» **Given data**:
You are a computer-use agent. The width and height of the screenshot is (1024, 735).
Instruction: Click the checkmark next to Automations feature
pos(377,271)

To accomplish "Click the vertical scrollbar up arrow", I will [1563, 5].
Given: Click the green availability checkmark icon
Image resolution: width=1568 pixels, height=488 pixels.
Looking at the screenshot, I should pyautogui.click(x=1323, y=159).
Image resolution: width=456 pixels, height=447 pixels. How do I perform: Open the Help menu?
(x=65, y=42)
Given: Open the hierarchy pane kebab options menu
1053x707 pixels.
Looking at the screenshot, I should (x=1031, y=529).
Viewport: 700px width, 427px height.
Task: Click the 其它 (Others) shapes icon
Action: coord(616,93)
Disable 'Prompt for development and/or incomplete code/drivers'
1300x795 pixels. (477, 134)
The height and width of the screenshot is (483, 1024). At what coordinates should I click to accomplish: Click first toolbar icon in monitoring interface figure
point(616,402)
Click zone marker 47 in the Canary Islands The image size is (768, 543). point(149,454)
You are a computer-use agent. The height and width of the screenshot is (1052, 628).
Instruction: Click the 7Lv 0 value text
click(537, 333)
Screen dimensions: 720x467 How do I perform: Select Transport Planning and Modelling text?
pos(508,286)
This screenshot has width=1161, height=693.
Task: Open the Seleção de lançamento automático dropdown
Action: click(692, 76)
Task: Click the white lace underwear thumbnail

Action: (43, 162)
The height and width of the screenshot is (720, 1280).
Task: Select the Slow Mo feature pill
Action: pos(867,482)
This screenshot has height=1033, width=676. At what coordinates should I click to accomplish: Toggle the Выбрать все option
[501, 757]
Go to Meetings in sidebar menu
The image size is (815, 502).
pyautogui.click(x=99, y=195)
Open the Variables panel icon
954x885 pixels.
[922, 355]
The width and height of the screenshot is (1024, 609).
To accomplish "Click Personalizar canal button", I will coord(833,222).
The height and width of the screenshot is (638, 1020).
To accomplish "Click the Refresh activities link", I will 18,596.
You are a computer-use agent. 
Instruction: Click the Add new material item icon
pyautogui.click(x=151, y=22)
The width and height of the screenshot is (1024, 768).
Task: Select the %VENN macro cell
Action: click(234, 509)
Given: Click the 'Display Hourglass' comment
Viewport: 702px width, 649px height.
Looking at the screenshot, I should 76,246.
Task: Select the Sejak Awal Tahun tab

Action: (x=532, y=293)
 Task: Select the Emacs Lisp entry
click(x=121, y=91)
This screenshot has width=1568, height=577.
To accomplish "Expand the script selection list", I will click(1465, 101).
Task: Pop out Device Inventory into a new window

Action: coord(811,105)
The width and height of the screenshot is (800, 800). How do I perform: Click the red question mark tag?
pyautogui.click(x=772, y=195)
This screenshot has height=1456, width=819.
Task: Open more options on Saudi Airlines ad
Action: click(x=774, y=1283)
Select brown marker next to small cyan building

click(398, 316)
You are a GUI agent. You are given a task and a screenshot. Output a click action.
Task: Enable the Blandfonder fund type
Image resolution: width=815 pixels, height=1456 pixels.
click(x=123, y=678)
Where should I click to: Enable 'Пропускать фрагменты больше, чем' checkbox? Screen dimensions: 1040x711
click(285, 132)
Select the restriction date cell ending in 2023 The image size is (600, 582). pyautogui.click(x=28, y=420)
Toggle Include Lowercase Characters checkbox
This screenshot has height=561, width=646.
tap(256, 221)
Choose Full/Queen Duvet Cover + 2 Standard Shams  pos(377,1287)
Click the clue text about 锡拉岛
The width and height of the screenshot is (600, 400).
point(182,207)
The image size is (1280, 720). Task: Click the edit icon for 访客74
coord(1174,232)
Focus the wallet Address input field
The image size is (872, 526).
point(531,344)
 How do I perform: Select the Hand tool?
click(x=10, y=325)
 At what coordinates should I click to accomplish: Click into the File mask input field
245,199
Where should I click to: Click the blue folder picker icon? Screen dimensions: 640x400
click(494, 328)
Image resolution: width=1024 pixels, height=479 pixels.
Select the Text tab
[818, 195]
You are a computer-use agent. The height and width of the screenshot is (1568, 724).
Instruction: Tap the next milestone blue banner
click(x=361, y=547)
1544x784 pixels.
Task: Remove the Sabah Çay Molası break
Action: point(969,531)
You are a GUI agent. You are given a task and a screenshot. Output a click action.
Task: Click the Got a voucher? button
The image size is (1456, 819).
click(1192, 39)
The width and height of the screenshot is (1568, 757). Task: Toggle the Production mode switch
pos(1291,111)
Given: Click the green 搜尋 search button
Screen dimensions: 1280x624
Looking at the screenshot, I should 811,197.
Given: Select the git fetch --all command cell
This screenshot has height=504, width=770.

» **Exercise goal**:
The records above need to be returned in full, with nothing altered.

» **Expected answer**:
You are a computer-use agent. The width and height of the screenshot is (1024, 735).
Instruction: Click the checkmark next to Automations feature
pos(377,271)

To accomplish "Click the vertical scrollbar up arrow", I will [1563, 5].
Given: Click the green availability checkmark icon
Image resolution: width=1568 pixels, height=488 pixels.
Looking at the screenshot, I should pyautogui.click(x=1323, y=159).
Image resolution: width=456 pixels, height=447 pixels. How do I perform: Open the Help menu?
(x=65, y=42)
Given: Open the hierarchy pane kebab options menu
1053x707 pixels.
Looking at the screenshot, I should (x=1031, y=529).
Viewport: 700px width, 427px height.
Task: Click the 其它 (Others) shapes icon
Action: coord(616,93)
Disable 'Prompt for development and/or incomplete code/drivers'
1300x795 pixels. (477, 134)
The height and width of the screenshot is (483, 1024). At what coordinates should I click to accomplish: Click first toolbar icon in monitoring interface figure
point(616,402)
Click zone marker 47 in the Canary Islands The image size is (768, 543). point(149,454)
You are a computer-use agent. The height and width of the screenshot is (1052, 628).
Instruction: Click the 7Lv 0 value text
click(537, 333)
Screen dimensions: 720x467 How do I perform: Select Transport Planning and Modelling text?
pos(508,286)
This screenshot has width=1161, height=693.
Task: Open the Seleção de lançamento automático dropdown
Action: click(692, 76)
Task: Click the white lace underwear thumbnail

Action: (43, 162)
The height and width of the screenshot is (720, 1280).
Task: Select the Slow Mo feature pill
Action: pos(867,482)
This screenshot has height=1033, width=676. At what coordinates should I click to accomplish: Toggle the Выбрать все option
[501, 757]
Go to Meetings in sidebar menu
The image size is (815, 502).
pyautogui.click(x=99, y=195)
Open the Variables panel icon
954x885 pixels.
[922, 355]
The width and height of the screenshot is (1024, 609).
To accomplish "Click Personalizar canal button", I will coord(833,222).
The height and width of the screenshot is (638, 1020).
To accomplish "Click the Refresh activities link", I will 18,596.
You are a computer-use agent. 
Instruction: Click the Add new material item icon
pyautogui.click(x=151, y=22)
The width and height of the screenshot is (1024, 768).
Task: Select the %VENN macro cell
Action: click(234, 509)
Given: Click the 'Display Hourglass' comment
Viewport: 702px width, 649px height.
Looking at the screenshot, I should 76,246.
Task: Select the Sejak Awal Tahun tab

Action: (x=532, y=293)
 Task: Select the Emacs Lisp entry
click(x=121, y=91)
This screenshot has width=1568, height=577.
To accomplish "Expand the script selection list", I will click(1465, 101).
Task: Pop out Device Inventory into a new window

Action: coord(811,105)
The width and height of the screenshot is (800, 800). How do I perform: Click the red question mark tag?
pyautogui.click(x=772, y=195)
This screenshot has height=1456, width=819.
Task: Open more options on Saudi Airlines ad
Action: click(x=774, y=1283)
Select brown marker next to small cyan building

click(398, 316)
You are a GUI agent. You are given a task and a screenshot. Output a click action.
Task: Enable the Blandfonder fund type
Image resolution: width=815 pixels, height=1456 pixels.
click(x=123, y=678)
Where should I click to: Enable 'Пропускать фрагменты больше, чем' checkbox? Screen dimensions: 1040x711
click(285, 132)
Select the restriction date cell ending in 2023 The image size is (600, 582). pyautogui.click(x=28, y=420)
Toggle Include Lowercase Characters checkbox
This screenshot has height=561, width=646.
tap(256, 221)
Choose Full/Queen Duvet Cover + 2 Standard Shams  pos(377,1287)
Click the clue text about 锡拉岛
The width and height of the screenshot is (600, 400).
point(182,207)
The image size is (1280, 720). Task: Click the edit icon for 访客74
coord(1174,232)
Focus the wallet Address input field
The image size is (872, 526).
point(531,344)
 How do I perform: Select the Hand tool?
click(x=10, y=325)
 At what coordinates should I click to accomplish: Click into the File mask input field
245,199
Where should I click to: Click the blue folder picker icon? Screen dimensions: 640x400
click(494, 328)
Image resolution: width=1024 pixels, height=479 pixels.
Select the Text tab
[818, 195]
You are a computer-use agent. The height and width of the screenshot is (1568, 724).
Instruction: Tap the next milestone blue banner
click(x=361, y=547)
1544x784 pixels.
Task: Remove the Sabah Çay Molası break
Action: point(969,531)
You are a GUI agent. You are given a task and a screenshot. Output a click action.
Task: Click the Got a voucher? button
The image size is (1456, 819).
click(1192, 39)
The width and height of the screenshot is (1568, 757). Task: Toggle the Production mode switch
pos(1291,111)
Given: Click the green 搜尋 search button
Screen dimensions: 1280x624
Looking at the screenshot, I should 811,197.
Given: Select the git fetch --all command cell
This screenshot has height=504, width=770.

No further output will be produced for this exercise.